Paper ID: 168
Title: Hierarchical Variational Models

Review #1
=====
Summary of the paper (Summarize the main claims/contributions of the paper.): This paper proposes construction of variational distribution by using a hierarchical model such that the lower bound is tractable to compute but is more accurate. An addition lower bound is introduced to deal with hierarchy, and a tractable inference method is proposed by using ideas like normalizing flow and variance reduction methods.

Clarity - Justification: The paper reads well and is easy to understand, except one part: The section on optimizing HVMs, specially the part on local learning with r is a bit confusing. The problem and solutions in that section are unclear. I think it will be great to add a running example, so that the reader can understand why the third term in Eq. 8 is difficult and how Eq 9 is solving the issue.

Significance - Justification: The problem is very relevant. For variational inference to be useful in practice, q should be allowed to be complex without increasing the complexity of the inference. This paper is addressing this problem which is a significant problem.  The ideas presented in the paper are also good ideas and are significance, but the experiments are lacking.

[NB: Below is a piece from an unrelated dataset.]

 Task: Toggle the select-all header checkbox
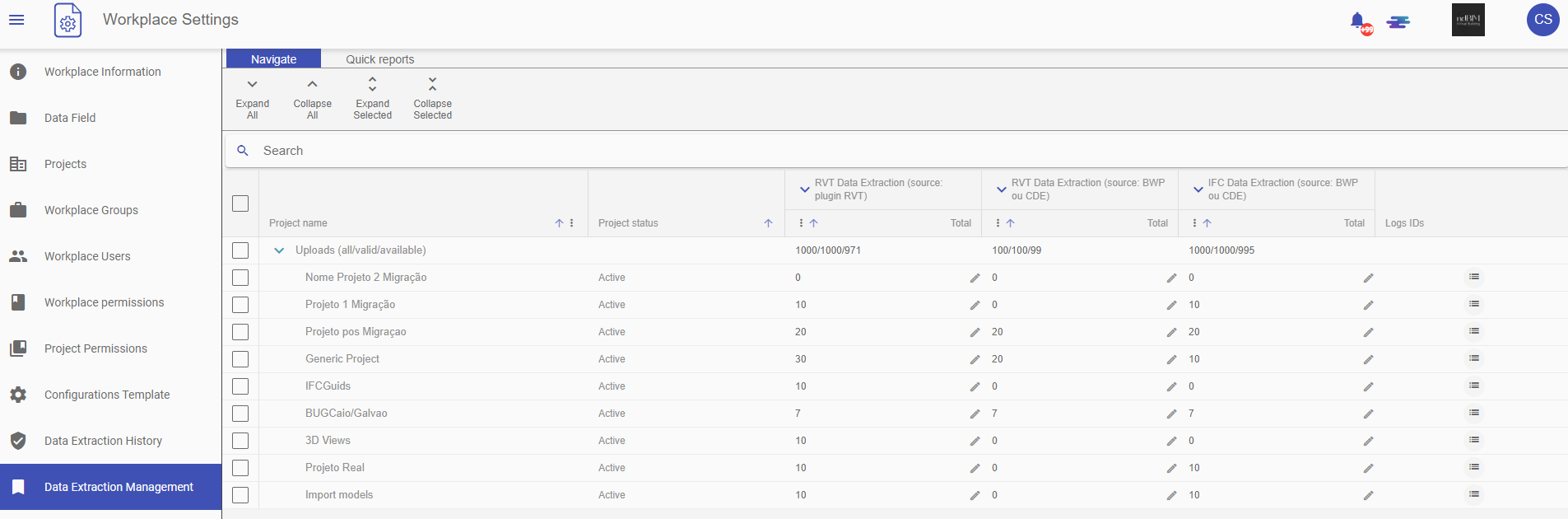[x=240, y=203]
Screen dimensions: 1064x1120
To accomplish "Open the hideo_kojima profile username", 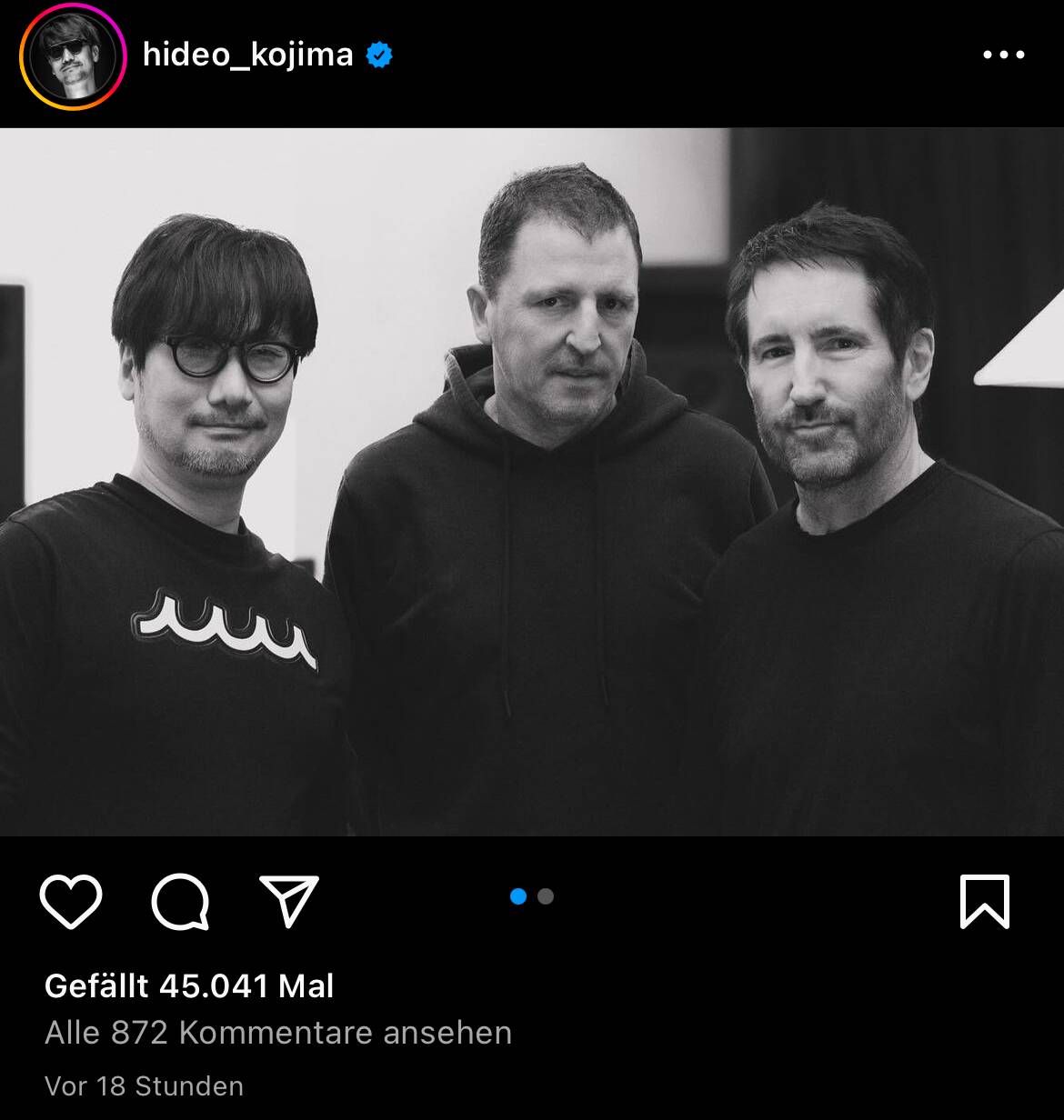I will (x=247, y=55).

Detailed comments. (Explain the basis for your ratings while providing constructive feedback.): The authors have used the ideas from latent variable model to put a prior distribution on the variational parameters, which is a good idea and might be useful.  One issue is with clarity of how general the proposed inference method is, and when is it supposed to work well (e.g. high variance problem).  Another issue is that the results are limited and are not conclusive.  Please comment on the above two issues.

=====

Review #2
=====
Summary of the paper (Summarize the main claims/contributions of the paper.): This paper presents hierarchical variational models to address the "independence" drawback of mean-field approximations. This new model can capture posterior dependencies between latent variables.

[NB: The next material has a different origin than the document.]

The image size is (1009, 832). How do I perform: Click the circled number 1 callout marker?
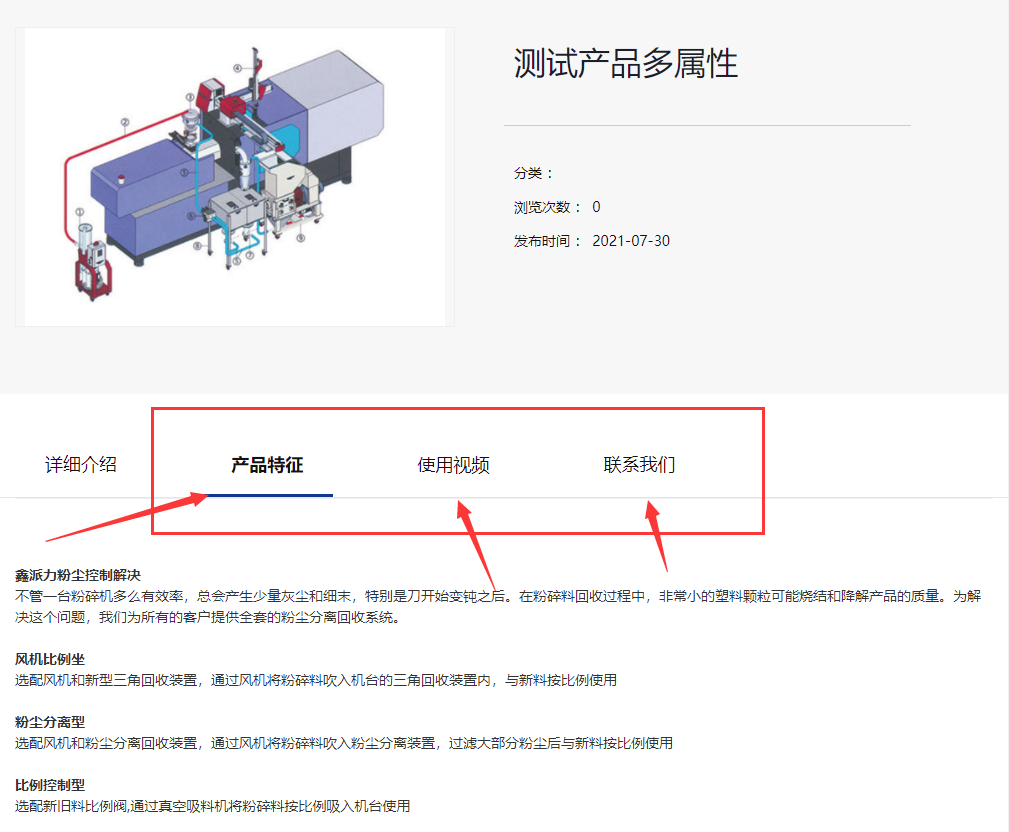[x=80, y=212]
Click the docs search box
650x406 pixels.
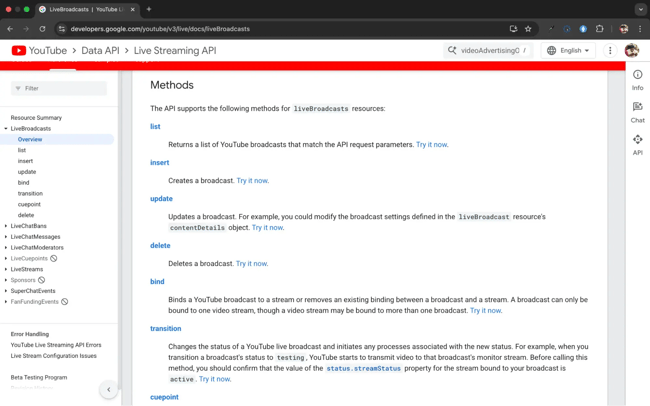pyautogui.click(x=488, y=51)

Clarity - Justification: In general this paper is very well written. 

Significance - Justification: Variational inference is an important area in machine learning and the dominant mean-field family models each latent variable independently. The ability to capture posterior dependencies between latent variables is quite useful.

Detailed comments. (Explain the basis for your ratings while providing constructive feedback.): This paper is generally well motivated and well written. My main concern is that the experiments on real data is too simplistic (text perplexity). I would suggest some more challenging tasks and a variety of different tasks.

=====

Review #3
=====
Summary of the paper (Summarize the main claims/contributions of the paper.): This paper uses the auxiliary variable technique in the inference model to create richer posteriors for blackbox/reparametrized variational inference in complex generative models. 

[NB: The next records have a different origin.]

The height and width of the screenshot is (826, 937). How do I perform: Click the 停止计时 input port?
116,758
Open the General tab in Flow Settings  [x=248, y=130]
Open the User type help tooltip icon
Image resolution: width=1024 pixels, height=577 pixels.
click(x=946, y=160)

Clarity - Justification: I have no major comment regarding clarity. The writing is excellent and the paper is easy to follow.  Minor qualms:  * space allowing, more investigation on the numerical experiments would have been welcome. We find out that multi-layer stochastic models improve a lot on science but not on nytimes. An attempt at explaining that behavior would have been interesting. * I would have used different notation for the for the source of randomness behind the reparametrization of z and \lambda (they are both denoted \epsilon). 

Significance - Justification: The overall approach is convincing and its presentation strong. At a high level, the inference model (where the improvements are found) can be described as the marriage of two ideas: normalizing flows [4], and inference models with auxiliary variables [1-3].  The inference model uses a normalizing flow which outputs stochastic auxiliary variables. Those serve as 'parameters' to the actual latent variables in the model.  The critical bound (5) is essentially identical to equation (3) in [1] (the earliest form of that bound I could find is the "Agakov-Barber bound" in [2] - it is derived for an undirected model, but the translation to a directed model is easy). As such, I feel that perhaps more credit could have been given to previous work. [1] uses the bound for a particular inference model which resembles HMC, but this difference is not relevant for the high level idea. It is true that [1] uses it for a continuous variable model, but equation (3) in [1] does not rely on it. The use of score function estimators for discrete samplers is at this point well known.  Furthermore, the authors argue that there is a difference in that the mixture model is applied to the parameters instead of the latent variables z, but for instance, if one uses the method of [1] and T is set to at least 2, the 'parameters' (z_1) of the actual latent variables z(=z_2) will in fact be a mixture as well (with mixture components given by the first level z_0).  Nevertheless, the idea of 'capping' normalizing flows with another stochastic layer (in particular, allowing discrete variable as the 'final' output, the actual latent variable) is novel and interesting.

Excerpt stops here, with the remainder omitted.